### Given records ###

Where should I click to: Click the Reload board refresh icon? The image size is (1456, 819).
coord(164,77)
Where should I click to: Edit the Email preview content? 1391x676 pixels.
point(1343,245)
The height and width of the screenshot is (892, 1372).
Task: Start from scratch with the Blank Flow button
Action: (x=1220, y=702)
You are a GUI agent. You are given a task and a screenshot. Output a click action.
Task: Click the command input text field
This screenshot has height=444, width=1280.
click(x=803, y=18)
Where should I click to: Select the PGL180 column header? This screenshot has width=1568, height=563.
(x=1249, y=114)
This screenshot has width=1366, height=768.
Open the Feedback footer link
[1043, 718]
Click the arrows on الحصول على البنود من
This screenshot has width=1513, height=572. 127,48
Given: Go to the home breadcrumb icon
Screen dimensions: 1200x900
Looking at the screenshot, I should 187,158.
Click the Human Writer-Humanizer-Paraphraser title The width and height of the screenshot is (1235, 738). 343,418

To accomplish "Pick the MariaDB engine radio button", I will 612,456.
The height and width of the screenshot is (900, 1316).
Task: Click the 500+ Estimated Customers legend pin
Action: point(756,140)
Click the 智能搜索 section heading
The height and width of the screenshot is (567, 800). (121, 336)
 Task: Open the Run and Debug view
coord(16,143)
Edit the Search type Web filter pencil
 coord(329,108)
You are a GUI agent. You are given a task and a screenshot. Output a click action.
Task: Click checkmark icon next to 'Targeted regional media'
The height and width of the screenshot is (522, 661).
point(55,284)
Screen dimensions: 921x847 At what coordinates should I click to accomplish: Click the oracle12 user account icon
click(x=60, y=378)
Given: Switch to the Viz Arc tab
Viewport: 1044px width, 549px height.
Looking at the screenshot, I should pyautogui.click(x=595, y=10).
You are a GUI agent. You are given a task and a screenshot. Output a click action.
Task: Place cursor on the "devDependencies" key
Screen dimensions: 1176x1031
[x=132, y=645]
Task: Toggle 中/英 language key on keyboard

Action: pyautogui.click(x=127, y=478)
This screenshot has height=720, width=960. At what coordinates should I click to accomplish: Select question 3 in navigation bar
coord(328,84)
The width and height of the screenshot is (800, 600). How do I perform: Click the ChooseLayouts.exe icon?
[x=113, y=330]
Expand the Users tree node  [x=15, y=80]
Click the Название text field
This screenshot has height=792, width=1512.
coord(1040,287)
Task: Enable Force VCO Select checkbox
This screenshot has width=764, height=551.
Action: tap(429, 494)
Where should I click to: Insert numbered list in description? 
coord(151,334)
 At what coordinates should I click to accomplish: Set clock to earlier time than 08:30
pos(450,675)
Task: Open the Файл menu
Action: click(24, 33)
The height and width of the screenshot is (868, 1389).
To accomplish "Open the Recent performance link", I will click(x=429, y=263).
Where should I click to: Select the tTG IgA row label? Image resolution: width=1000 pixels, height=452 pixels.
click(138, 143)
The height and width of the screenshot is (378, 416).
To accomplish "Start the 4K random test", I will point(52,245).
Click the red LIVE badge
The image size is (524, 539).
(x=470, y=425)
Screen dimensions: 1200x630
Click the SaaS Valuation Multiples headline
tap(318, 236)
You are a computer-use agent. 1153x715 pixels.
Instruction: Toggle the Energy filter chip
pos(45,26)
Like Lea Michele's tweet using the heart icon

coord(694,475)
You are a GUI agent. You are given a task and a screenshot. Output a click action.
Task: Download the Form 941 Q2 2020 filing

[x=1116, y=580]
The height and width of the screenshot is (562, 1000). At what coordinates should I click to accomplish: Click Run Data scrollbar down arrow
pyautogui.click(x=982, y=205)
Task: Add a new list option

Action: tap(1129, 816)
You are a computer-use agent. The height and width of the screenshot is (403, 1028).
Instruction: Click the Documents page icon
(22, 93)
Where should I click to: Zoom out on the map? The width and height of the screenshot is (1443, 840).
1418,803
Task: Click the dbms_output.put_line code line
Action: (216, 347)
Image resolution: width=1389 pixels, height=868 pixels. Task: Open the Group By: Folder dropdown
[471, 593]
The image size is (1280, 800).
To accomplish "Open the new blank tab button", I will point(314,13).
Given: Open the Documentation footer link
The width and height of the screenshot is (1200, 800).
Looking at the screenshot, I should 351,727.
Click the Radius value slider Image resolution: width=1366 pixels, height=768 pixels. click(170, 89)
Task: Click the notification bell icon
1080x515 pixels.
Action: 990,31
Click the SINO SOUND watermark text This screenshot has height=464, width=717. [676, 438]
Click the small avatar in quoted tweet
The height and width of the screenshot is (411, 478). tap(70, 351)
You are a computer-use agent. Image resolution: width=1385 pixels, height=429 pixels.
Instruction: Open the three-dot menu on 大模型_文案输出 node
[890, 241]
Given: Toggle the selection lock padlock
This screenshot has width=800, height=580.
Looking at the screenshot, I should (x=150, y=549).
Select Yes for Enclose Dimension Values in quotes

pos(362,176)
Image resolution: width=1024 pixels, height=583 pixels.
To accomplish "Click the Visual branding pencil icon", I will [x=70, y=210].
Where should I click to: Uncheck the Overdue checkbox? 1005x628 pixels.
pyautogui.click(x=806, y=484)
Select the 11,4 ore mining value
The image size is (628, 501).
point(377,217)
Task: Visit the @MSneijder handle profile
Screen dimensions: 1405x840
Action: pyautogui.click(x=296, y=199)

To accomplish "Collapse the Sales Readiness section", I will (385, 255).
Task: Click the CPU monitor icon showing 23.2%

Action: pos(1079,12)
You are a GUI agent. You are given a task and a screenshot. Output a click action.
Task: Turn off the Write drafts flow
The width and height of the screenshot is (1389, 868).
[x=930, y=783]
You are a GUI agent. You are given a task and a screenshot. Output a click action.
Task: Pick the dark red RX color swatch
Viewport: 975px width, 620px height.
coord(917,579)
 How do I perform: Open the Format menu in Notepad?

###

■ Set problem
Rewrite the material from the line containing "Screen dimensions: 1200x630" up to and including the line containing "coord(694,475)" as a numbered list, omitting any blank lines.

■ Written solution
1. Screen dimensions: 1200x630
2. Click the SaaS Valuation Multiples headline
3. tap(318, 236)
4. You are a computer-use agent. 1153x715 pixels.
5. Instruction: Toggle the Energy filter chip
6. pos(45,26)
7. Like Lea Michele's tweet using the heart icon
8. coord(694,475)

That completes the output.